実際、彼女から見えないところでアダムは笑っていたし、ニコラスは呆れたように肩をすくめていた。
かくして地獄の門は開かれた。出迎えたのは憤怒に身を焦がす妖精――ではなく。
「……なにしてるの? 父さん」
「おはようルカ、皆も。さ、入って入って。フェルメールさんは今奥でお茶の準備をしているよ」
朗らかな笑みを湛えたルカの父親だった。
*
応接間に通された五人は、革張りのソファに腰掛け、息を詰めてじっとしていた。真ん中に座らされたカナコだけは首が落ちそうなくらい俯いている。息をしているのか心配になるくらい、ぴくりとも動かない。

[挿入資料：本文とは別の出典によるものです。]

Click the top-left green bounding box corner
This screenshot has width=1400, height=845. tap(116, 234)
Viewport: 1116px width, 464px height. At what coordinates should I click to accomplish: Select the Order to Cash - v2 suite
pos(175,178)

その向かいで、フェルメールが静かに紅茶を注いでいた。
カチコチと壁掛け時計の振り子の音がやけに響く。
全員分のカップに色の濃い紅茶が注がれたところで、光太郎がそれぞれにカップを配膳した。
「あの、これ」
向かいに座るフェルメールに向けて、ルカはおずおずと赤い三角帽子を差し出した。
「おお、どこへやったかと思うておったんじゃ。この帽子を被らんと夜寒くての。どうもありがとう」
どこへやったも何も、初対面早々にこの帽子を投げつけてきたのは礼を述べた本人である。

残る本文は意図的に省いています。